### Activity
With the pictures left out, output the records below exactly.

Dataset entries
****************
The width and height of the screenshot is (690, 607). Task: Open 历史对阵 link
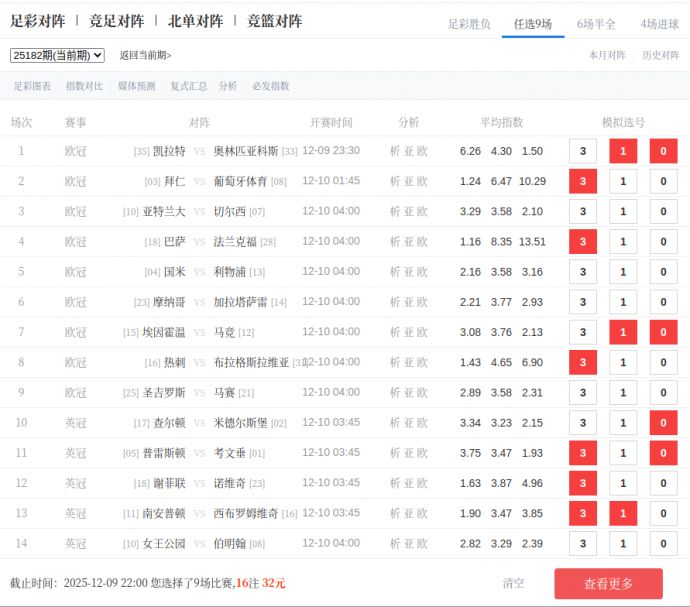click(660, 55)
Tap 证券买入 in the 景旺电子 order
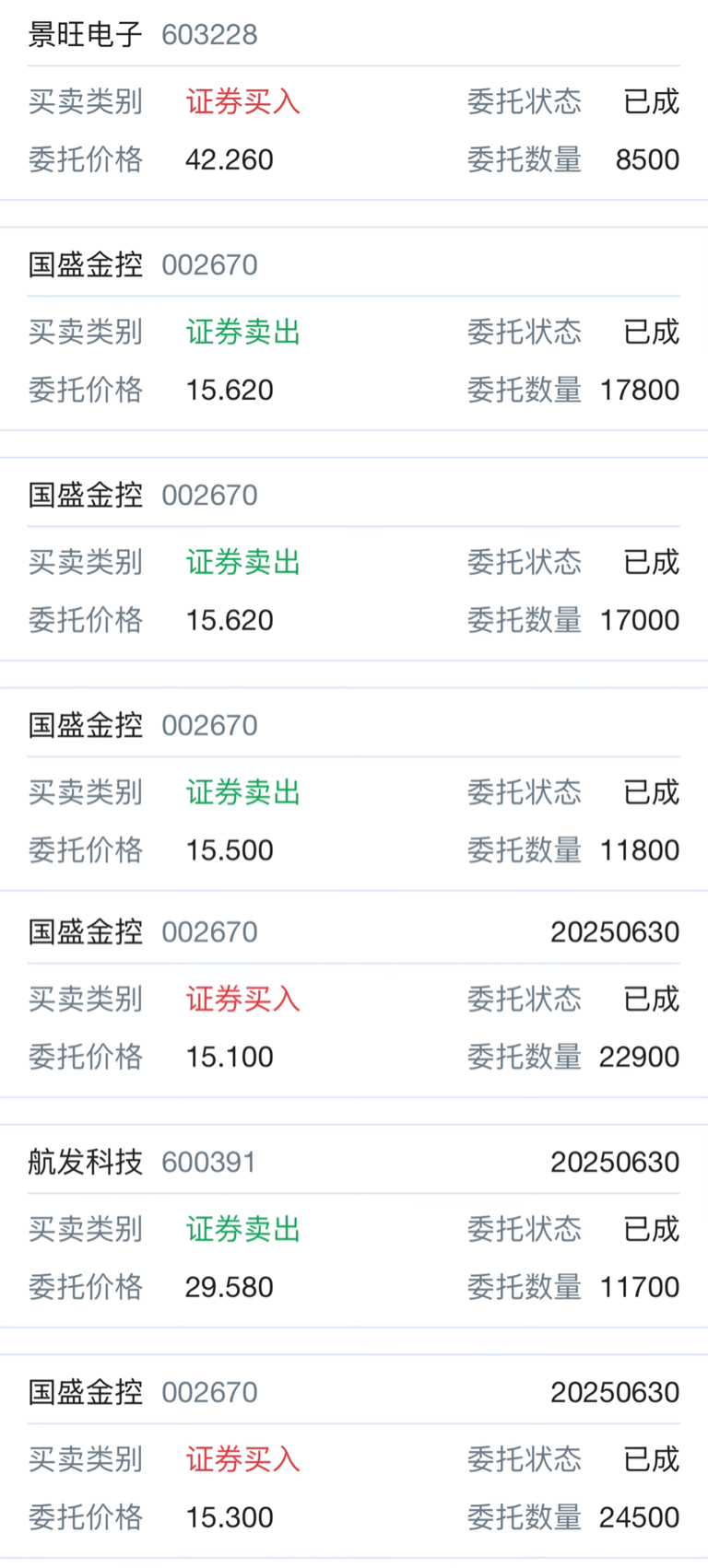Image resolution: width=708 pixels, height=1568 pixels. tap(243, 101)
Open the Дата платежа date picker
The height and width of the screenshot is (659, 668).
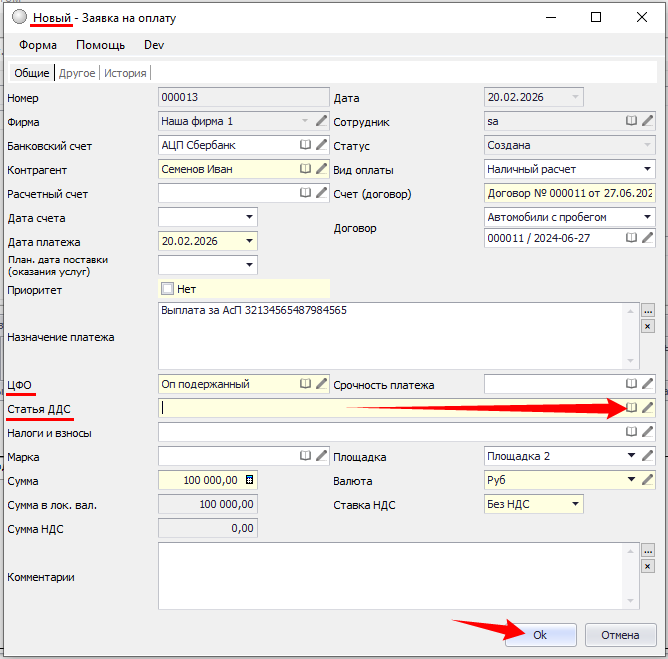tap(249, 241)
****************
### Solution for this problem
The width and height of the screenshot is (690, 607). Task: Open 历史对阵 link
click(660, 55)
Tap 证券买入 in the 景旺电子 order
Image resolution: width=708 pixels, height=1568 pixels. tap(243, 101)
Open the Дата платежа date picker
The height and width of the screenshot is (659, 668).
tap(249, 241)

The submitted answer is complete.